▸ **EXERCISE OBJECTIVE**: From start to end, print the entire listing below exactly.

▸ **PROVIDED RECORDS**:

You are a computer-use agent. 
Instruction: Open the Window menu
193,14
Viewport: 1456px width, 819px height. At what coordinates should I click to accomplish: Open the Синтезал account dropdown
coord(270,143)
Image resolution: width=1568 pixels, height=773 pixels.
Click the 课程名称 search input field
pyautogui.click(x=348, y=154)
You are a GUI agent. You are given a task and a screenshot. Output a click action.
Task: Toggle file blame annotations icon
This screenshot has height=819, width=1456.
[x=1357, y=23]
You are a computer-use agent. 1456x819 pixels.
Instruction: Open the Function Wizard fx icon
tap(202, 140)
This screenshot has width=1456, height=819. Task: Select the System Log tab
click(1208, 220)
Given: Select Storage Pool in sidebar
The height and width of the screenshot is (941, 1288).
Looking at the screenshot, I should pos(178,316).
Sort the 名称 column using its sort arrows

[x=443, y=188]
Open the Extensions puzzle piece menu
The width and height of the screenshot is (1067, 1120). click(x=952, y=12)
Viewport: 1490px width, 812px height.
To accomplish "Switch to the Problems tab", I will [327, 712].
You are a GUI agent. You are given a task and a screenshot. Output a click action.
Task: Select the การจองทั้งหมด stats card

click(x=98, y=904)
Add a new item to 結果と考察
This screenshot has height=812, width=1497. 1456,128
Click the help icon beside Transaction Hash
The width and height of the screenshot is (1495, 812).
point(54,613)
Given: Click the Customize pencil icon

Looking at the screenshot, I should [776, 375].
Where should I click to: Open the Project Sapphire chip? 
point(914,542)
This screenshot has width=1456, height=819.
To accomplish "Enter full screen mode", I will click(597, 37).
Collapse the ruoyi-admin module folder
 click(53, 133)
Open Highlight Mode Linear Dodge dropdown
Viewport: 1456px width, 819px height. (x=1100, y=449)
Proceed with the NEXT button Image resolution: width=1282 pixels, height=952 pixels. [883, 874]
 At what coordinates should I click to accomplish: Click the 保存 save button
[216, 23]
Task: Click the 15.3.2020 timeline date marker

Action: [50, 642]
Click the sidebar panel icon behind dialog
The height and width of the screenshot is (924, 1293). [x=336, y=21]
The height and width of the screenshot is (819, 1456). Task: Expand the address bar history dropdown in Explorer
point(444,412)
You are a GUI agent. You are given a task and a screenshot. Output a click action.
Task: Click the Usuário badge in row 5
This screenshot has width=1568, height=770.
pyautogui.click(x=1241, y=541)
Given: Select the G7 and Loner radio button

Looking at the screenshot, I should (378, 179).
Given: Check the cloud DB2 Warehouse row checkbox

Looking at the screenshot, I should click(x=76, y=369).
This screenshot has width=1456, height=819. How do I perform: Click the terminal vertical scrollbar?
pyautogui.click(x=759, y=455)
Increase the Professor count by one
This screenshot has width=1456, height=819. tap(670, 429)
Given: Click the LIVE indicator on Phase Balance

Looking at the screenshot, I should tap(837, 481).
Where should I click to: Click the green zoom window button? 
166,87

▸ **TASK OUTPUT**:
You are a computer-use agent. 
Instruction: Open the Window menu
193,14
Viewport: 1456px width, 819px height. At what coordinates should I click to accomplish: Open the Синтезал account dropdown
coord(270,143)
Image resolution: width=1568 pixels, height=773 pixels.
Click the 课程名称 search input field
pyautogui.click(x=348, y=154)
You are a GUI agent. You are given a task and a screenshot. Output a click action.
Task: Toggle file blame annotations icon
This screenshot has height=819, width=1456.
[x=1357, y=23]
You are a computer-use agent. 1456x819 pixels.
Instruction: Open the Function Wizard fx icon
tap(202, 140)
This screenshot has width=1456, height=819. Task: Select the System Log tab
click(1208, 220)
Given: Select Storage Pool in sidebar
The height and width of the screenshot is (941, 1288).
Looking at the screenshot, I should pos(178,316).
Sort the 名称 column using its sort arrows

[x=443, y=188]
Open the Extensions puzzle piece menu
The width and height of the screenshot is (1067, 1120). click(x=952, y=12)
Viewport: 1490px width, 812px height.
To accomplish "Switch to the Problems tab", I will [327, 712].
You are a GUI agent. You are given a task and a screenshot. Output a click action.
Task: Select the การจองทั้งหมด stats card

click(x=98, y=904)
Add a new item to 結果と考察
This screenshot has height=812, width=1497. 1456,128
Click the help icon beside Transaction Hash
The width and height of the screenshot is (1495, 812).
point(54,613)
Given: Click the Customize pencil icon

Looking at the screenshot, I should [776, 375].
Where should I click to: Open the Project Sapphire chip? 
point(914,542)
This screenshot has width=1456, height=819.
To accomplish "Enter full screen mode", I will click(597, 37).
Collapse the ruoyi-admin module folder
 click(53, 133)
Open Highlight Mode Linear Dodge dropdown
Viewport: 1456px width, 819px height. (x=1100, y=449)
Proceed with the NEXT button Image resolution: width=1282 pixels, height=952 pixels. [883, 874]
 At what coordinates should I click to accomplish: Click the 保存 save button
[216, 23]
Task: Click the 15.3.2020 timeline date marker

Action: [50, 642]
Click the sidebar panel icon behind dialog
The height and width of the screenshot is (924, 1293). [x=336, y=21]
The height and width of the screenshot is (819, 1456). Task: Expand the address bar history dropdown in Explorer
point(444,412)
You are a GUI agent. You are given a task and a screenshot. Output a click action.
Task: Click the Usuário badge in row 5
This screenshot has width=1568, height=770.
pyautogui.click(x=1241, y=541)
Given: Select the G7 and Loner radio button

Looking at the screenshot, I should (378, 179).
Given: Check the cloud DB2 Warehouse row checkbox

Looking at the screenshot, I should click(x=76, y=369).
This screenshot has width=1456, height=819. How do I perform: Click the terminal vertical scrollbar?
pyautogui.click(x=759, y=455)
Increase the Professor count by one
This screenshot has width=1456, height=819. tap(670, 429)
Given: Click the LIVE indicator on Phase Balance

Looking at the screenshot, I should tap(837, 481).
Where should I click to: Click the green zoom window button? 
166,87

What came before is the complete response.